Francis Harold "Frank" Hawkins (1 June 1897 – 20 December 1971) was an Australian politician. He was a member of the New South Wales Parliament from 1935 until 1968 and held a number of ministerial positions in the Government of New South Wales. He was a member of the Labor Party.

Early life and career
Hawkins was born in Tenterfield and was educated to intermediate level at De La Salle College, Armidale. He worked initially with the Postmaster General's department and then the NSW Department of Railways. He was transferred to Newcastle Railway Station in 1933.

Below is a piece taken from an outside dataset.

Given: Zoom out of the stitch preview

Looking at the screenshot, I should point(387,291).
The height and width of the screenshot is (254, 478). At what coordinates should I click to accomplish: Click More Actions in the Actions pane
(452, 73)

He died in Newcastle in 1971 at the age of 74, and was buried at Sandgate Cemetery following a service at Sacred Heart Cathedral, Hamilton.

Political career
He successfully contested the Legislative Assembly seat of Newcastle as the Lang Labor candidate in the 1935 general election. The previous member, Peter Connolly did not contest the seat after losing his party's pre-selection.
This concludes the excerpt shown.